* WORK REQUIRED
Your reply should hold only the lines from the records below where "agent" occurs.
(Beginning of AVAILABLE RECORDS)
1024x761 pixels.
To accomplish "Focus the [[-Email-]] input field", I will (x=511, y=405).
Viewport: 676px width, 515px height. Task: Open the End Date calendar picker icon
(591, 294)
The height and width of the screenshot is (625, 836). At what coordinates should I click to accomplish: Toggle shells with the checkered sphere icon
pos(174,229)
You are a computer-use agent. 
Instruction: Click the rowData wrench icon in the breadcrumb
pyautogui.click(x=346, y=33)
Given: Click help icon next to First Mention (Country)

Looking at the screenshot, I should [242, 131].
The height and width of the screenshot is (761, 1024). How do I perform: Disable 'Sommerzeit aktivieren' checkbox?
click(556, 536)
(End of AVAILABLE RECORDS)
(Beginning of AVAILABLE RECORDS)
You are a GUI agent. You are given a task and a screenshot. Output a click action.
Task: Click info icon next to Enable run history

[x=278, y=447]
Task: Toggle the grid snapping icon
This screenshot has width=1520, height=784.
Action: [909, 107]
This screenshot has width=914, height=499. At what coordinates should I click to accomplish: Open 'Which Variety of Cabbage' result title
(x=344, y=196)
(End of AVAILABLE RECORDS)
(Beginning of AVAILABLE RECORDS)
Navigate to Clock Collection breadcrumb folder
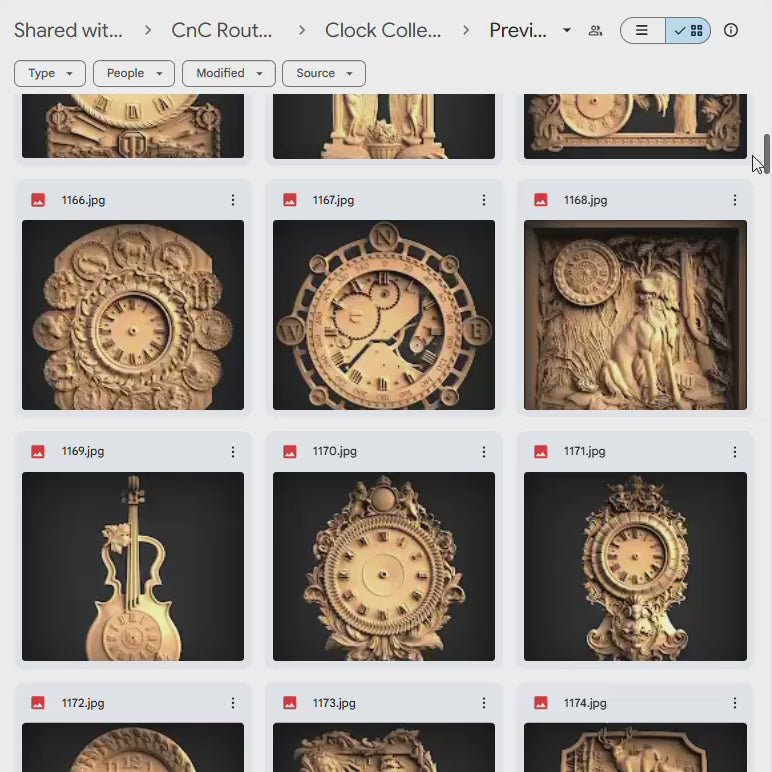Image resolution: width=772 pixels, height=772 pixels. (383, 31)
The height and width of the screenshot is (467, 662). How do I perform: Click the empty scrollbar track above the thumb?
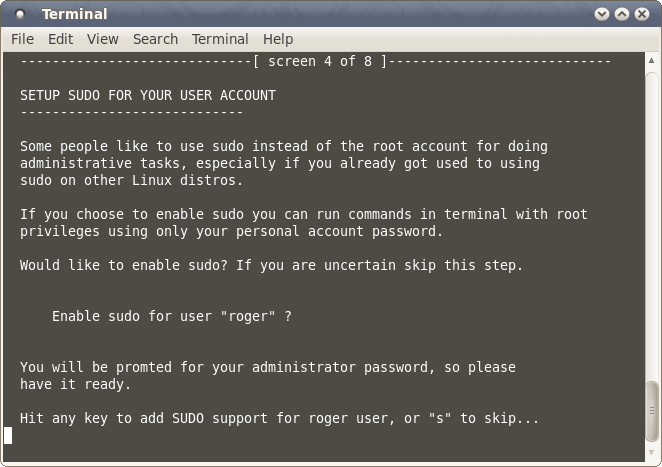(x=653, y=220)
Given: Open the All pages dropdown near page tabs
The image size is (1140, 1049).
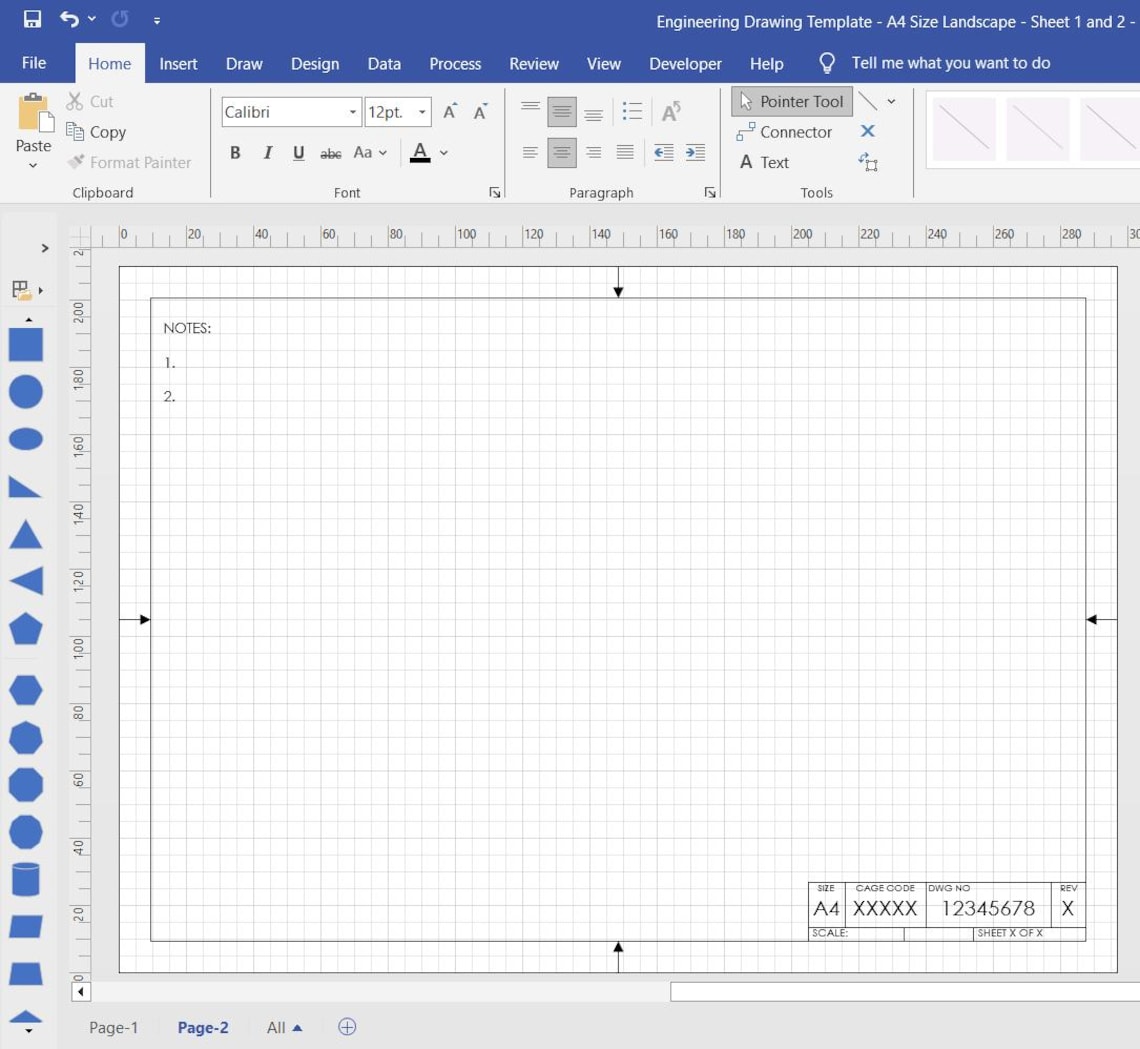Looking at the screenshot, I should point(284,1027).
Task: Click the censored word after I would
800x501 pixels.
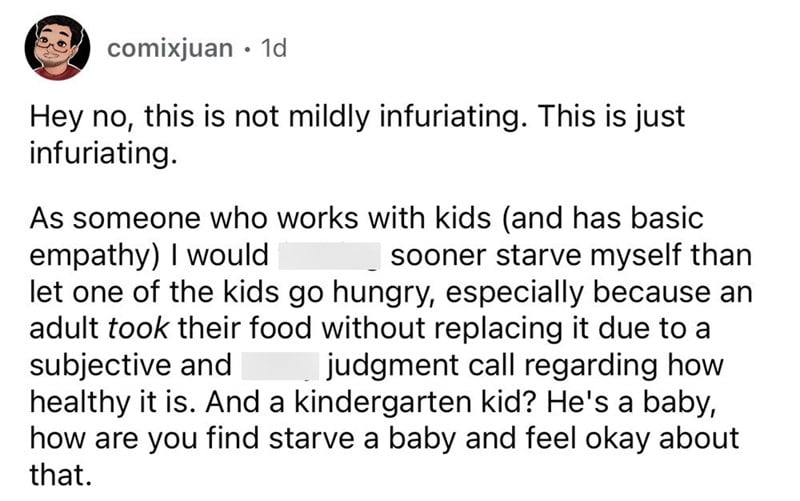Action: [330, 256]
(End of AVAILABLE RECORDS)
* RESPONSE
You are a computer-use agent. 
You are a GUI agent. You are given a task and a screenshot. Output a click action.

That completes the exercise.